The North Norfolk Macmillan Centre at Cromer and District Hospital has been built as part of the local healthcare trust’s response to predictions that demand for local cancer services could increase by more than 200 per cent over ten years.

Even without the prospect of rising demand, there had long been a case for slashing travel time for people who were often making tiring and time-consuming journeys to Norwich to receive specialist care.

http://The new North Norfolk Macmillan Centre – YouTube

There was much cause for celebration then, when local dignitaries and senior representatives of the Norfolk and Norwich University Hospitals NHS Foundation Trust (NNUH) and Macmillan Cancer Support descended on the state-of-the-art centre for a small, official opening ceremony, ahead of a community open day for the public on Saturday 16th October.

NNUH Chairman David White and Macmillan Chief Operating Officer Simon Phillips addressed guests including Duncan Baker, the MP for North Norfolk, before cutting a ceremonial ribbon and joining clinician-led tours of the bright and airy centre, which incorporates an original 1930s hospital block formerly known as the Davison Unit.
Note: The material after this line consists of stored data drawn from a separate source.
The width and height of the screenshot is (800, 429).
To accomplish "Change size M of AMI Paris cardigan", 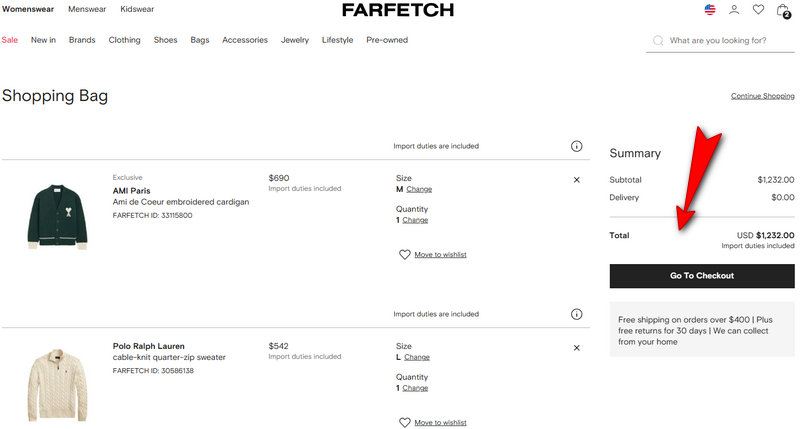I will pos(418,189).
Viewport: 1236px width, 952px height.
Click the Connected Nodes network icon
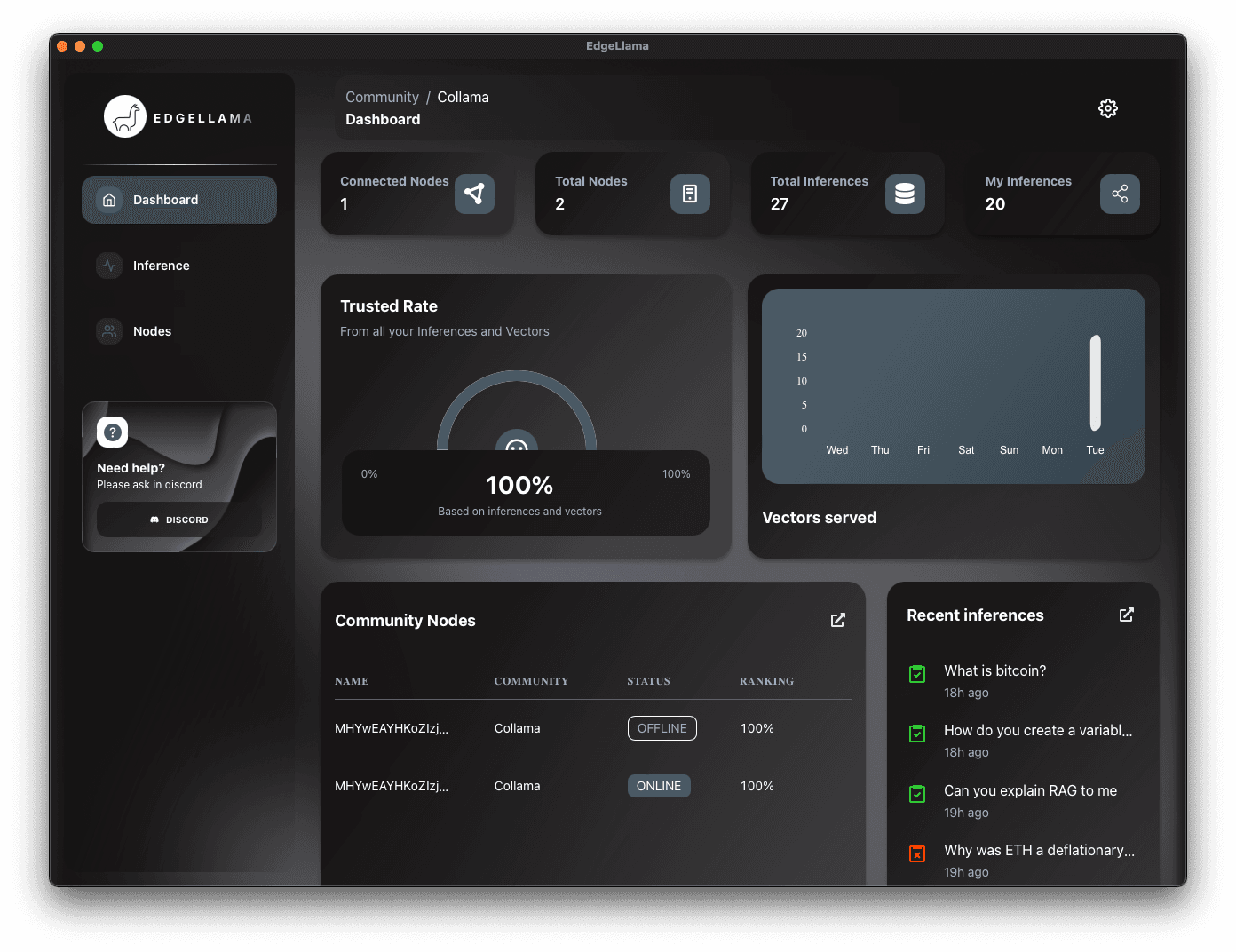point(474,194)
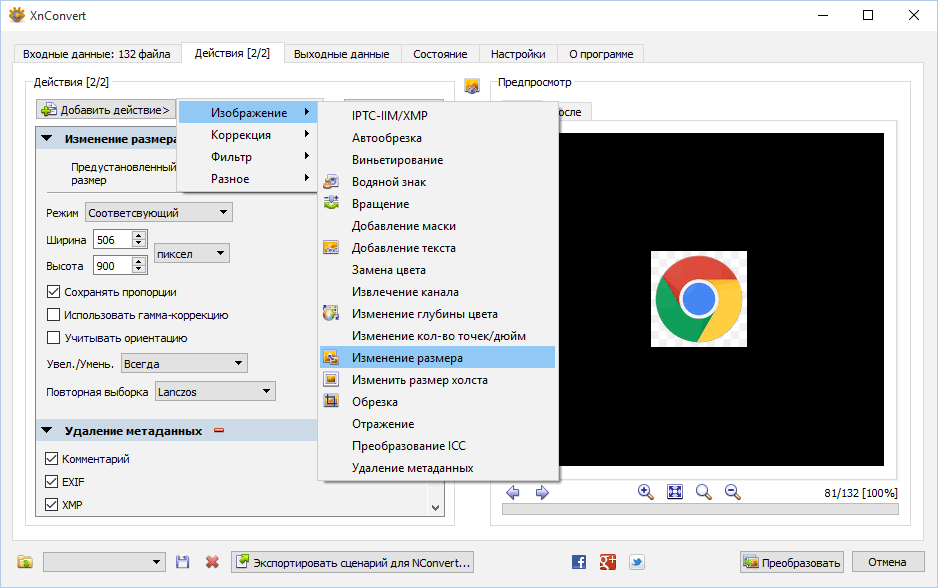Zoom in on the preview image
938x588 pixels.
[646, 492]
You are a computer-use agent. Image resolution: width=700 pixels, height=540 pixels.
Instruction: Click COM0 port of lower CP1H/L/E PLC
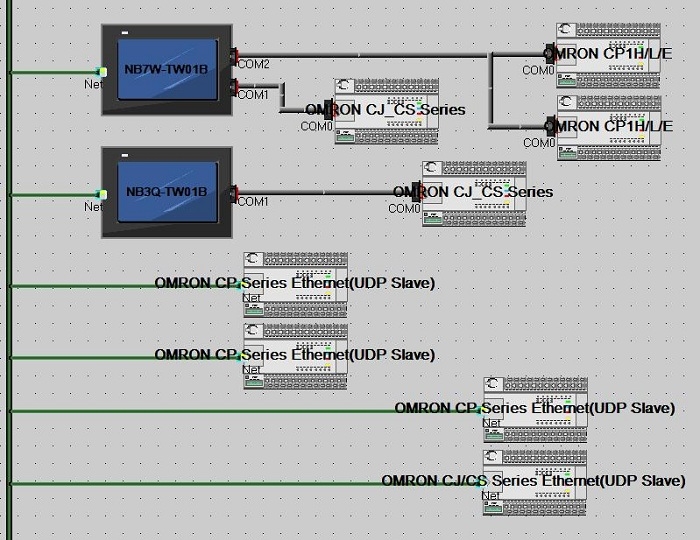coord(551,126)
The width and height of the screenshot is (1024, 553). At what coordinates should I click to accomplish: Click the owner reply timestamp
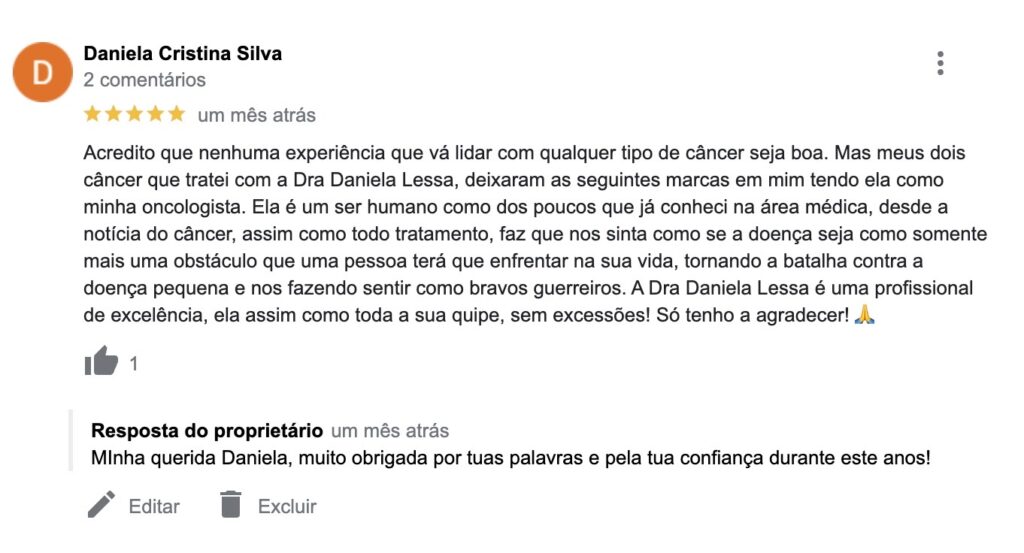pos(390,431)
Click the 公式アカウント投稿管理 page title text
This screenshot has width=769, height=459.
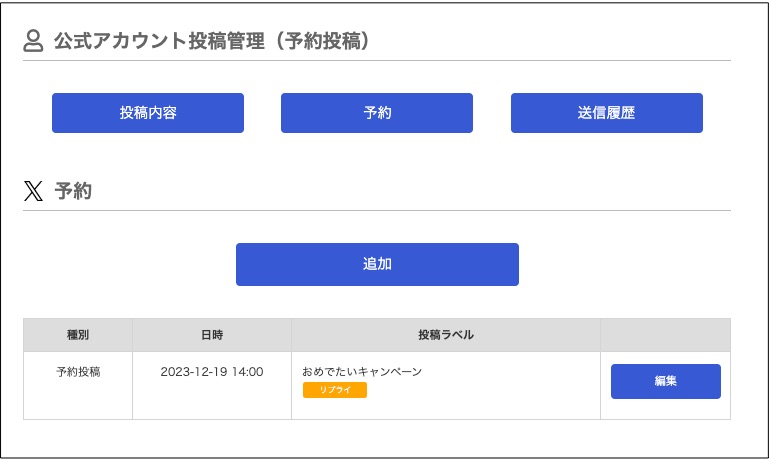(x=159, y=41)
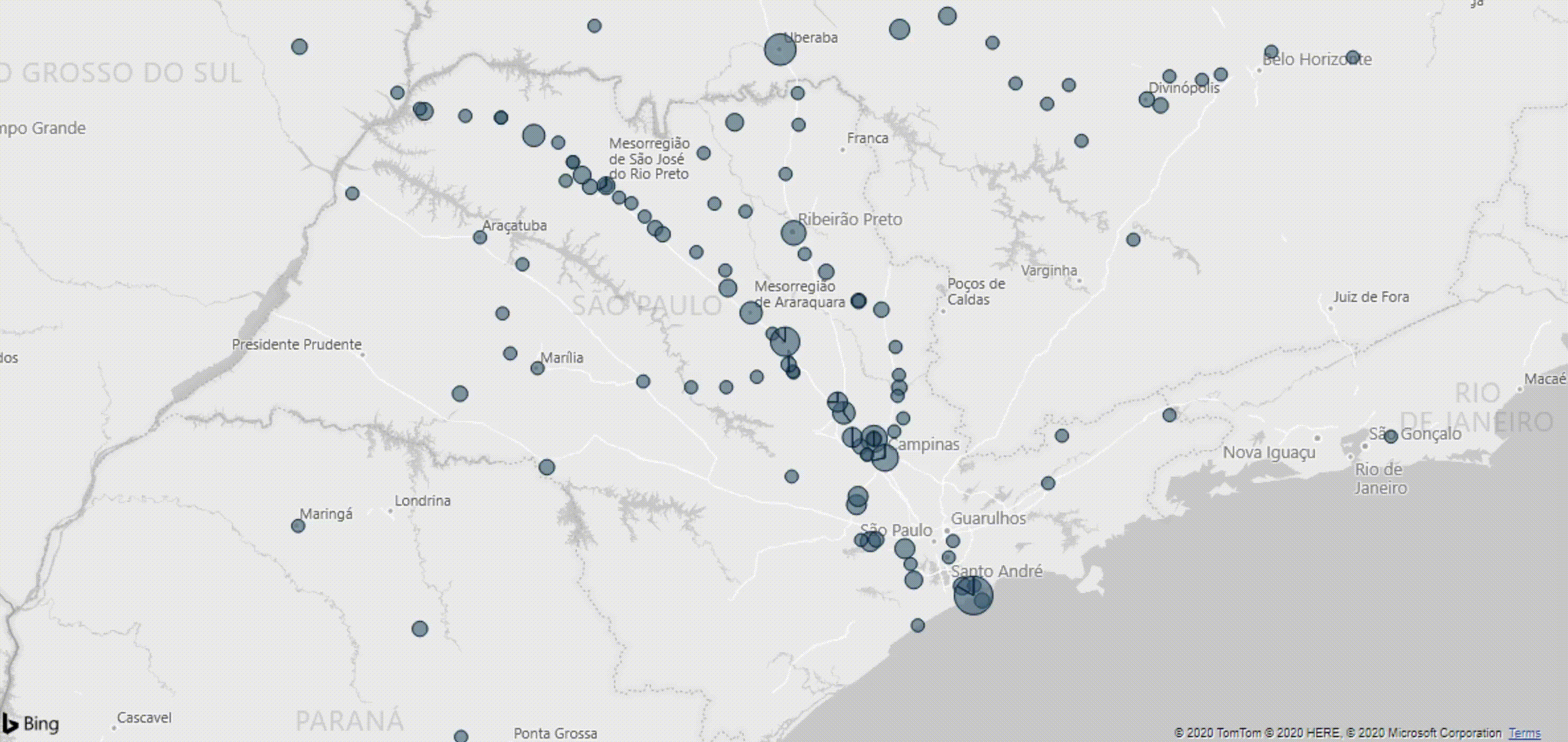This screenshot has height=742, width=1568.
Task: Click the Rio de Janeiro city label
Action: [x=1381, y=478]
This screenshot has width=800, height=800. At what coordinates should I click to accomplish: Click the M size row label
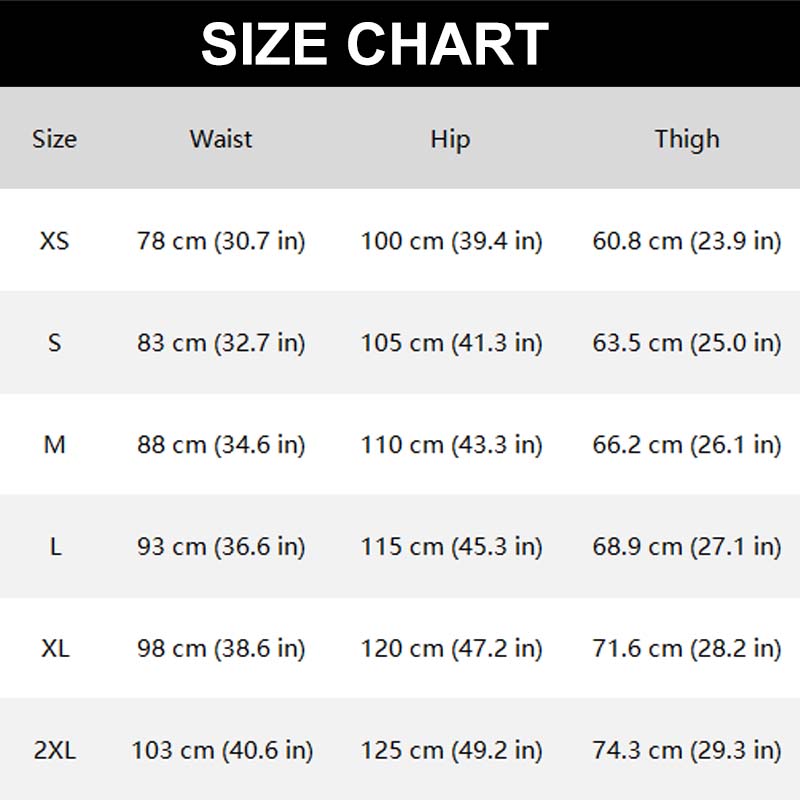(55, 445)
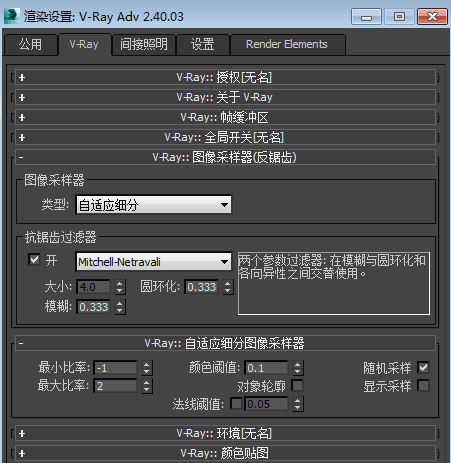Expand the 环境[无名] rollout plus icon
451x463 pixels.
(22, 433)
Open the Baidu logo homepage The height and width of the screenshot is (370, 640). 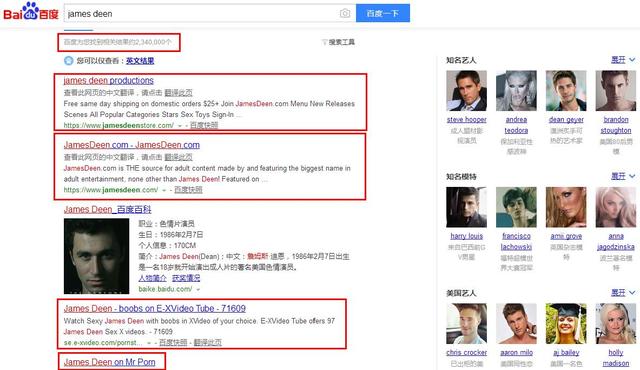(31, 12)
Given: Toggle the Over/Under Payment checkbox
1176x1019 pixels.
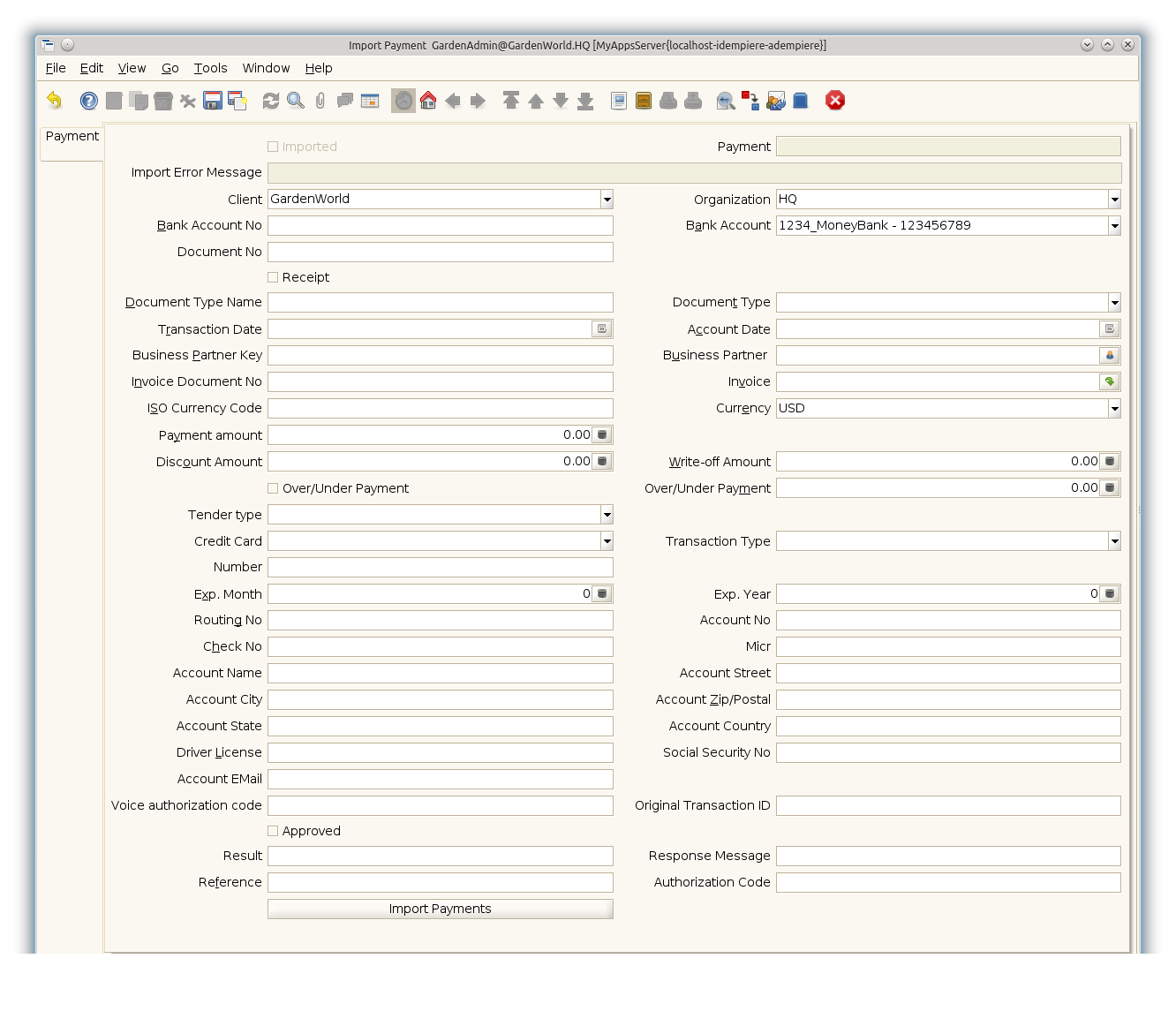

Attendees learnt how the new centre would transform the provision of cancer care in the region, with three new clinic rooms and two minor procedure rooms allowing Cromer Hospital to offer an additional 10,000 outpatient appointments annually as well as more space for cancer diagnostics.

Patients receiving cancer treatment in one of the centre’s five new chemotherapy chairs – which have capacity to treat up to 30 people a day – can sit in the garden-courtyard at the heart of the unit, taking in the murals and plants whilst they wait for their appointment.

Funding for the centre, was provided jointly by Macmillan Cancer Support (£2.2m), the Norfolk & Norwich Hospitals Charity (£1.8m) and the Norfolk and Norwich University Hospitals NHS Foundation Trust, whilst a donation of £600,000 from the Cromer Community & Hospital Friends has been used to purchase equipment.

Sam Higginson, NNUH Chief Executive, says: “We’d like to say thank you to our charity partners and the local community for all the support we have received in making this cancer centre come to fruition in the teeth of a pandemic. It’s a remarkable achievement by all concerned and will benefit patients in North Norfolk for years to come.”

“We would also like to thank the family of Douglas de Bootman. Mr de Bootman left £1m in his estate to the N&N Hospitals Charity and to mark his generous donation we have plans to develop the garden area behind the centre which will become the de Bootman Garden.”